India’s telecoms regulator wants to use blockchain to help block spam calls and fraudulent calls.

The Telecom Regulatory Authority of India (Trai) has started a consultation on ways of recording consent and to enforce regulatory compliance while allowing innovation in the market.

If the project goes ahead, it will be the largest blockchain application in telecoms. Trai says that, since its do-not-disturb (DND) regulations went into force in 2010, “twenty-three crore [230 million] subscribers have registered themselves on the DND registry”.

The wholesale carrier industry is also working on blockchain applications, in this case to reconcile call records and costs, initially in the wholesale voice market. The first proofs of concept have been carried out through the International Telecoms Week Global Leaders’ Forum, and more are planned.

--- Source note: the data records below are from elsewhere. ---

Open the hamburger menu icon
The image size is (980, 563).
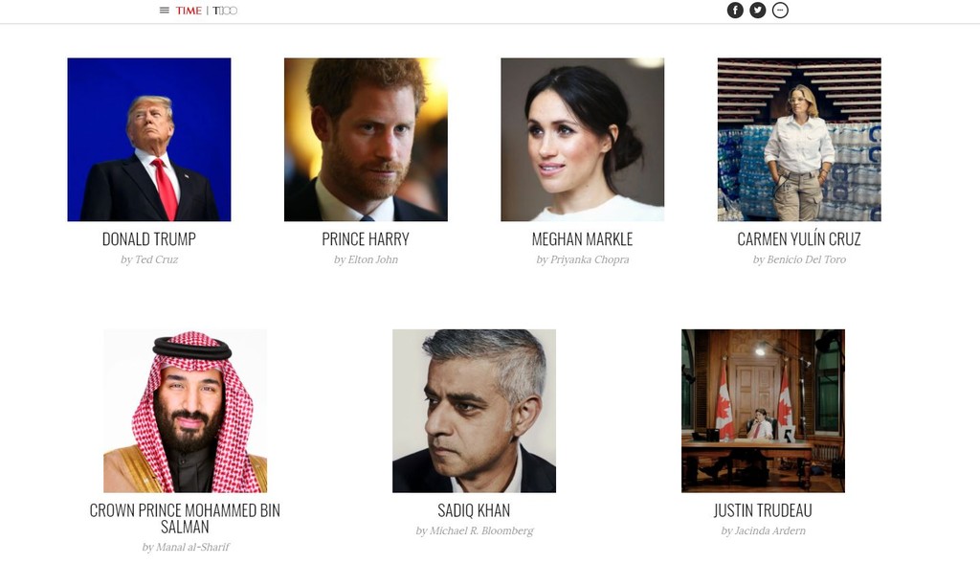(x=165, y=11)
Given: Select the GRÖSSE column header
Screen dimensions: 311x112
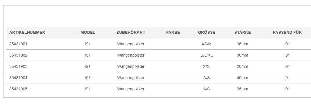Looking at the screenshot, I should (x=207, y=33).
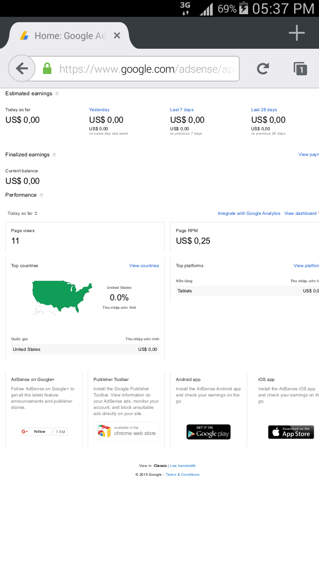This screenshot has width=319, height=567.
Task: Close the Home: Google AdSense tab
Action: point(117,35)
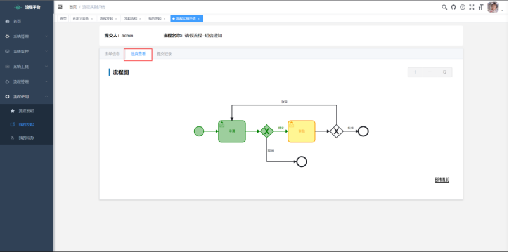Toggle fullscreen mode icon
Viewport: 509px width, 252px height.
(472, 7)
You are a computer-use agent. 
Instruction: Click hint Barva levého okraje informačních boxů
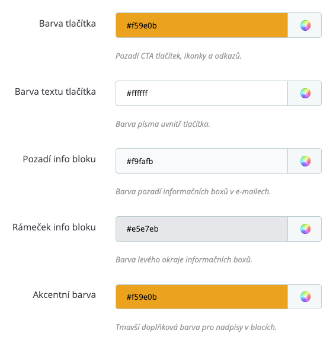coord(184,259)
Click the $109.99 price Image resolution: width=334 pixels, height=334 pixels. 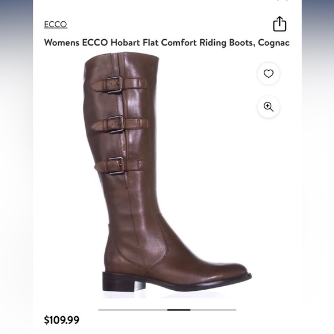[62, 320]
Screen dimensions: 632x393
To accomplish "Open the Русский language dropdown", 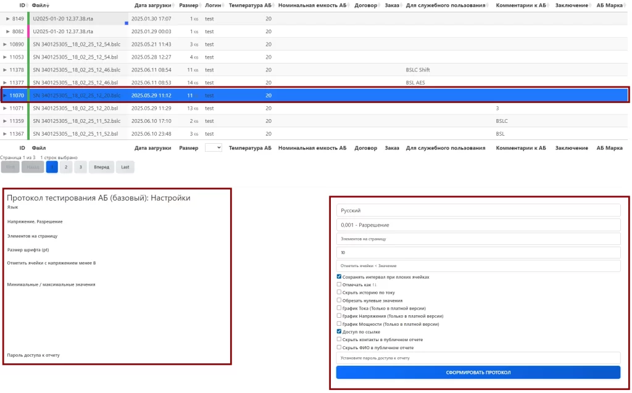I will pyautogui.click(x=478, y=210).
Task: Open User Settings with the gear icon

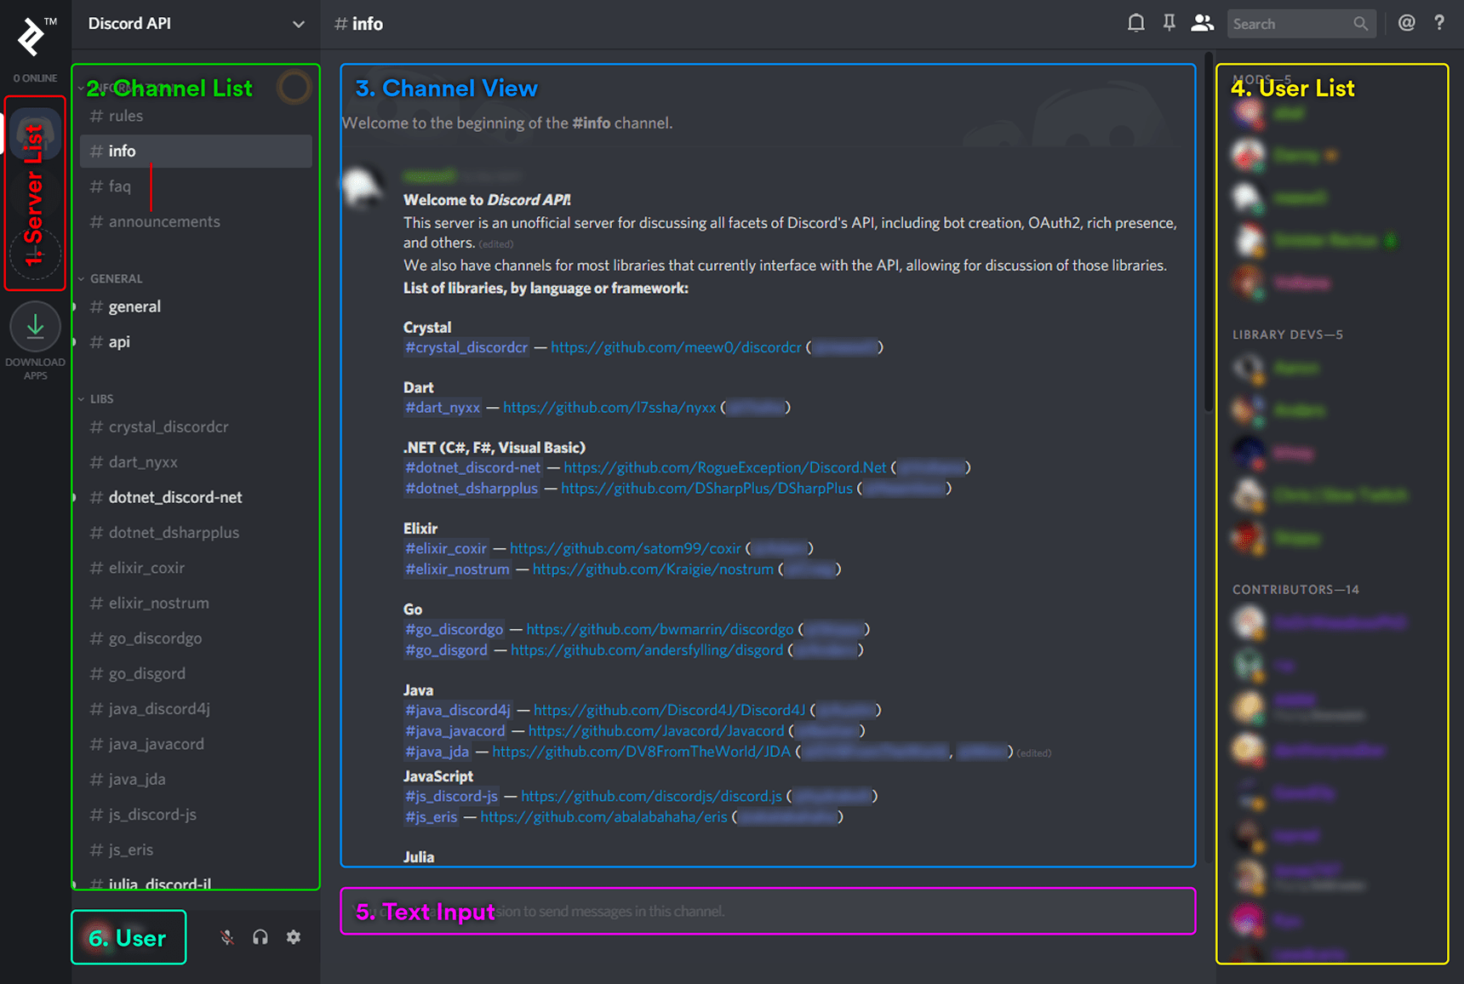Action: [x=293, y=936]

Trai, which is looking for responses to its consultation by 11 June – next Monday – says the problem of spam and fraud calls has not been “fully contained because unscrupulous elements started obtaining customers’ consent, often surreptitiously, or resorted to use of unregistered telemarketers that call or message from a ten-digit number”. It adds: “The incidence of fraud calls has also been on the rise.”

Trai is proposing new regulations that will require “that consent be explicitly recorded by a third party and be activated only after subscribers’ confirmation” and any subscriber will be able to revoke consent at any time.

It will use blockchain distributed ledger technology “to enforce regulatory compliance while allowing innovation in the market”, says the regulator. “Blockchain has proven useful where the objective is to cryptographically secure information and make it available only on need-to-know basis. Yet none may deny their actions or tamper with records, once recorded on the distributed ledger, which uniformly enforces compliance.”

Dean Bubley, whose Disruptive Analysis company is running a seminar on blockchain in telecoms on 3 July, told Capacity: “Blockchain and decentralised ledger technology (DLT) has numerous potential use-cases in the telecoms industry, even though some aspects are undoubtedly overhyped.”

He explained: “The greatest potential seems to be in areas where there is a need for provable, unchangeable data, that is jointly created and administered by a group of participants by consensus, rather than independently or by a central authority. One good example is reconciliation of billing records and settlements between operators.”